| ACTION ITEM |
In the abstract below on glucose metabolism in colorectal cancer, at which minutes of the oral glucose tolerance test were samples taken? List every time point.

| SUPPLIED PASSAGE |
○ ○ ○ ○ ○ ○ ○

Impaired glucose metabolism in colorectal cancer

Objective. Some studies have found that people with type 2 diabetes mellitus are at increased risk of neoplasms, especially colorectal cancer (CRC). In other studies it is also suggested that there is a higher incidence of diabetes mellitus in patients with CRC. The aims of this study were to assess whether the incidence of type 2 diabetes mellitus and impaired glucose tolerance (IGT) are higher in subjects with CRC and to determine the difference between diabetic subjects and healthy controls regarding glucose metabolism (glycaemia, insulinaemia, serum levels of C-peptide) as well as insulin resistance and sensitivity. Material and methods. The study included a total of 80 subjects: 40 enrolled patients (20 M, 20 F) with newly diagnosed sporadic colorectal cancer and 40 subjects with endoscopically excluded CRC or adenomas serving as controls. Subjects were matched for gender, age and body mass index (BMI) (age±5 years BMI±1 kg/m²). A 75-g oral glucose tolerance test was performed after an overnight fast. Samples for glycaemia, serum levels of C-peptide and insulin were taken at 0, 30, 60, 90, 120 and 150 min of the study. HOMA-IR, EIR, EIR/HOMA-IR indexes were calculated. Results. There was a significantly higher incidence of impaired glucose metabolism (IGM–diabetes mellitus or IGT) in CRC subjects. No differences were found in levels of glucose, insulin or C-peptide. Insulinaemia and C-peptide curves showed a shift typical of diabetes, in the form of a delayed insulin release peak. The HOMA-IR, EIR as well as the EIR/HOMA-IR indexes showed no differences between groups. Conclusions. A significantly higher incidence of IGM appears to occur in CRC patients than in the healthy population. This phenomenon is not dependent on age and body-weight, which may suggest that it is cancer that predisposes to diabetes rather than the other way round. The neoplastic process in the colon is not associated with hyperinsulinaemia or insulin resistance, but in CRC patients, pancreatic B-cell dysfunction typical of the early stages of diabetes is seen.

○ ○ ○ ○ ○ ○ ○

| STUDY MATERIAL |
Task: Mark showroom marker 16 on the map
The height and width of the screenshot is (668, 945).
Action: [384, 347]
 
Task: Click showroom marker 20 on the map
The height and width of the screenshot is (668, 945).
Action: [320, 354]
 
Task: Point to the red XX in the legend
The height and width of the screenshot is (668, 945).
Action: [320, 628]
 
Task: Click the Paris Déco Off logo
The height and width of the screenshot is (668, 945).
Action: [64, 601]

○ ○ ○ ○ ○ ○ ○

| ANSWER AREA |
0, 30, 60, 90, 120 and 150 minutes